SQL Based Monitors

Sometimes there are use cases that involve complex queries and conditions for triggering a monitor. This might go beyond the built-in query logic that is provided within the groundcover logs page query language.

An example for such a use case could be the need to compare some logs to the same ones in a past period. This is not something that is regularly available for log search but can definitely be something to alert on. If the number of errors for a group of logs dramatically changes from a previous week, this could be an event to alert and investigate.

For such use cases you can harness the powerful ClickHouse SQL language to create an SQL based monitor within groundcover.

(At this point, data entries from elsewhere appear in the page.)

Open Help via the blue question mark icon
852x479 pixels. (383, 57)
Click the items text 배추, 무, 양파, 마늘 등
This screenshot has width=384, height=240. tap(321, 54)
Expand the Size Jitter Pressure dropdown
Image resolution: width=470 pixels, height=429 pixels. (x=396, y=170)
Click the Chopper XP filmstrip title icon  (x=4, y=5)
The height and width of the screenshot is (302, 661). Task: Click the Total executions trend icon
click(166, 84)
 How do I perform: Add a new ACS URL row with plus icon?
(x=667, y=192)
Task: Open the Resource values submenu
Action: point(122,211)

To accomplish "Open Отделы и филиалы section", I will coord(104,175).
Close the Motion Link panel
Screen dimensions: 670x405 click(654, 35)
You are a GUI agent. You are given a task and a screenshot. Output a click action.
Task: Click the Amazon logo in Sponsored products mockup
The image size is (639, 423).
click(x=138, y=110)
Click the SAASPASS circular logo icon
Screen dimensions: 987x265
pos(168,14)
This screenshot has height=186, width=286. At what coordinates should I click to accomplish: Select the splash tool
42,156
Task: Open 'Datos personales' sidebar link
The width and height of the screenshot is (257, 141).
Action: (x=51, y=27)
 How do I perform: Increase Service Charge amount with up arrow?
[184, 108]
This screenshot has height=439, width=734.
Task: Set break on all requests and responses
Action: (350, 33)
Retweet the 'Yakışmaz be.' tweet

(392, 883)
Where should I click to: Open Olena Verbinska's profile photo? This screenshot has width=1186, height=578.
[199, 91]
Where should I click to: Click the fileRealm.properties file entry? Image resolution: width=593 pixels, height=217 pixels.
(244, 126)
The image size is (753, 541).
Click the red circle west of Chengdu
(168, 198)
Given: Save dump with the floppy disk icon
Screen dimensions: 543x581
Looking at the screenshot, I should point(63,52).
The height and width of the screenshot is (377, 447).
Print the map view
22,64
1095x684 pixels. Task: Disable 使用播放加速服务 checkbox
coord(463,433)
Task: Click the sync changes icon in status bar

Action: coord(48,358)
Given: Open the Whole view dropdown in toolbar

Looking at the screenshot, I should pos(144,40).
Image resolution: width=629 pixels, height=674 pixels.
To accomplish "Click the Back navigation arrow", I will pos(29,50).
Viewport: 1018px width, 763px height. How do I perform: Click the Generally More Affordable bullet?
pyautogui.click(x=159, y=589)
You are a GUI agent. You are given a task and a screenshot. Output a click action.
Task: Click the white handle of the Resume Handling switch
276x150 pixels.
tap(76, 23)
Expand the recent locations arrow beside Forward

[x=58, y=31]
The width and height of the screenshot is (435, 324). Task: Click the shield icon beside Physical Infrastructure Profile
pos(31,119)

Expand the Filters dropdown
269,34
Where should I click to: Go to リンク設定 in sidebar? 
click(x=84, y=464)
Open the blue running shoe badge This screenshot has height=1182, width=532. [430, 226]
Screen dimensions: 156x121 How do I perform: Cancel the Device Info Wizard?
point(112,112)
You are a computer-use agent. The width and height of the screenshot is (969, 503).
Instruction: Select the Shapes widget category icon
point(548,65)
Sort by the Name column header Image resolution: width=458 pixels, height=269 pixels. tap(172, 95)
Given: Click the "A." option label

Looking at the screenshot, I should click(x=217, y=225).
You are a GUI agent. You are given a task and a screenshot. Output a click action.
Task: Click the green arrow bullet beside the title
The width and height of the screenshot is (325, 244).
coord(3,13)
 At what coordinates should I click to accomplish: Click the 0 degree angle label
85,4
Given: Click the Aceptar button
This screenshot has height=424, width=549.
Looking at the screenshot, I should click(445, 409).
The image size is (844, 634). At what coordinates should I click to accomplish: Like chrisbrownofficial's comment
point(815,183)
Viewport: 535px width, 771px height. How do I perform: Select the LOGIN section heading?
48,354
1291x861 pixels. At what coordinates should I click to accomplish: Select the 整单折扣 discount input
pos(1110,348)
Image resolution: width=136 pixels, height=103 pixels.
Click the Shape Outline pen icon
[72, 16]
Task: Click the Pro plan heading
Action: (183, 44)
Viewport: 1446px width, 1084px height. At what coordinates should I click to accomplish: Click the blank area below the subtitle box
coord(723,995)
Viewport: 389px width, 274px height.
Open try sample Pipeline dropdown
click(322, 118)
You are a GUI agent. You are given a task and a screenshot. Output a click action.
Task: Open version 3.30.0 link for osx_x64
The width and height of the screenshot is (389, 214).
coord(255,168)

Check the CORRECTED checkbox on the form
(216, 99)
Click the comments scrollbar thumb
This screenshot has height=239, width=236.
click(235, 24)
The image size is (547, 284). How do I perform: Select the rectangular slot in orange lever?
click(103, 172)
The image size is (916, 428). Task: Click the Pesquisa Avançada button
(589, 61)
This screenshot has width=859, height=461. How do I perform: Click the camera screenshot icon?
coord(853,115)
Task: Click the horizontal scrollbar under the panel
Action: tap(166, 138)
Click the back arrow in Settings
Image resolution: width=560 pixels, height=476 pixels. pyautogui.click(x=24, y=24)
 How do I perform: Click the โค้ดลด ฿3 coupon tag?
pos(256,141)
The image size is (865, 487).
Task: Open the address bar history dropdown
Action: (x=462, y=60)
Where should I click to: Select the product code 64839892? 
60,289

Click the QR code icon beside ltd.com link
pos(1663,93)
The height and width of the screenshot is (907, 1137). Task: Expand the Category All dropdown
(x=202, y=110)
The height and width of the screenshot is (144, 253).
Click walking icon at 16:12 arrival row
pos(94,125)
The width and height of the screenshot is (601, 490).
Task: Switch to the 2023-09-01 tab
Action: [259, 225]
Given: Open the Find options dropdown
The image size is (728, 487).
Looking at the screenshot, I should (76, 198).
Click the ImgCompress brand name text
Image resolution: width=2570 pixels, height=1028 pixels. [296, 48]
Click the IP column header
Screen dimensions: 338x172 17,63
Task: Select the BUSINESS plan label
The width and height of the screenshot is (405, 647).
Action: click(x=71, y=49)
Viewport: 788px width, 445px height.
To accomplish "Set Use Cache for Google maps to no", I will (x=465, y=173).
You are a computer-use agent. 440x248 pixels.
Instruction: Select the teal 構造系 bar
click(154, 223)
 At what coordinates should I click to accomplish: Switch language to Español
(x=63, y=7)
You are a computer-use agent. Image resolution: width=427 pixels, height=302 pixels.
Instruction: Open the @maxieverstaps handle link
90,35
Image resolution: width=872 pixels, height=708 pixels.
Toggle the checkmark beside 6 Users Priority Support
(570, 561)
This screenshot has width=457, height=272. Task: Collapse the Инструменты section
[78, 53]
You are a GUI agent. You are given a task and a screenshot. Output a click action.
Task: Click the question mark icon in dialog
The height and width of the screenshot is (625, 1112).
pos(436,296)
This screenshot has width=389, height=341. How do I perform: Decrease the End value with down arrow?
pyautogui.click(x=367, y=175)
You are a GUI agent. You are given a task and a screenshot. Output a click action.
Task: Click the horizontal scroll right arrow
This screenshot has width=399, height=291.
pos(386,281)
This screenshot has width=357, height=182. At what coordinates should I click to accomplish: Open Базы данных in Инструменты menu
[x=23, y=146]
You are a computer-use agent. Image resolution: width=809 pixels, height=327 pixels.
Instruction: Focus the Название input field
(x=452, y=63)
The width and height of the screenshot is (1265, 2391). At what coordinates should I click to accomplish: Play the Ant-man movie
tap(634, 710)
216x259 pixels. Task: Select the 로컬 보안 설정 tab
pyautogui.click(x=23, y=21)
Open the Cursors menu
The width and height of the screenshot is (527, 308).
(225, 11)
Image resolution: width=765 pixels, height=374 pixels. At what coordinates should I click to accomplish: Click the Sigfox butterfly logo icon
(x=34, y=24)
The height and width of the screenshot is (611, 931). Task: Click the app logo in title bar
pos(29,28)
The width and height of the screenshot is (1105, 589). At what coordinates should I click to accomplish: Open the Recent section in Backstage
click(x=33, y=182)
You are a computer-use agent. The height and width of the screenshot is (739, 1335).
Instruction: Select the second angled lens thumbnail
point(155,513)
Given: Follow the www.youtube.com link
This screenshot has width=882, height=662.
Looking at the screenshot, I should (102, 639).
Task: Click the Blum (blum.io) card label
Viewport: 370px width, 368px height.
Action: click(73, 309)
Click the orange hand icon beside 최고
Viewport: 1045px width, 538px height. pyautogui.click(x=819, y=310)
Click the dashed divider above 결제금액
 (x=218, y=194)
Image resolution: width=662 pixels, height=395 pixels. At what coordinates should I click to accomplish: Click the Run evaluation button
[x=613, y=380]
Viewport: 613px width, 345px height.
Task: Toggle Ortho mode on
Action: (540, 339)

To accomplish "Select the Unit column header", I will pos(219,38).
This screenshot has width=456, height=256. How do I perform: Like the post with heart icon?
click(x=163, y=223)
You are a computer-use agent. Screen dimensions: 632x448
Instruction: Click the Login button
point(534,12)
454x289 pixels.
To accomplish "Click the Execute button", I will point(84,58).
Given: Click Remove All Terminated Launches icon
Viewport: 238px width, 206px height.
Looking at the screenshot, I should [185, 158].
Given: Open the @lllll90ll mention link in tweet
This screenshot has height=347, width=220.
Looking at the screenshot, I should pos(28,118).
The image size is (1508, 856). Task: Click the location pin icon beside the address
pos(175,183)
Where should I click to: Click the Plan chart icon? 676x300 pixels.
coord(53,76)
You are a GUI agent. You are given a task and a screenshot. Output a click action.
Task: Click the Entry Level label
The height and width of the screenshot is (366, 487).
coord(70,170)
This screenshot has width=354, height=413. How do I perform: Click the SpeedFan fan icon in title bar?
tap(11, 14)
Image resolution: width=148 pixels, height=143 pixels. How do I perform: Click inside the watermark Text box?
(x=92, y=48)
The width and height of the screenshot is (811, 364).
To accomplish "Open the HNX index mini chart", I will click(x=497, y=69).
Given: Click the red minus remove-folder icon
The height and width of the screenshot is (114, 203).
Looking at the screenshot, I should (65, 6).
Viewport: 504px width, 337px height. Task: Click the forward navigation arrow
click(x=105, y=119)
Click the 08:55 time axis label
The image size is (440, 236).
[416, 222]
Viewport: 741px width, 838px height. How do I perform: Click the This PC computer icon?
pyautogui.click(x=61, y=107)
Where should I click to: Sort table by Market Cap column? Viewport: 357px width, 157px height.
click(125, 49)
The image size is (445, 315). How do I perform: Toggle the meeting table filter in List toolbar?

ClickHouse within groundcover

Log and Trace telemetry data is stored within a ClickHouse database.

You can directly query this data using SQL statements and create powerful monitors.

To create and test your SQL queries use the Grafana Explore page within the groundcover app.

Select the ClickHouse@groundcover datasource with the SQL Editor option to start crafting your SQL queries

Start with show tables; to see of all the available tables to use for your queries: logs and traces would be popular choices (table names are case sensitive).

Query best practices

While testing your queries always use LIMIT to limit your results to a small set of data.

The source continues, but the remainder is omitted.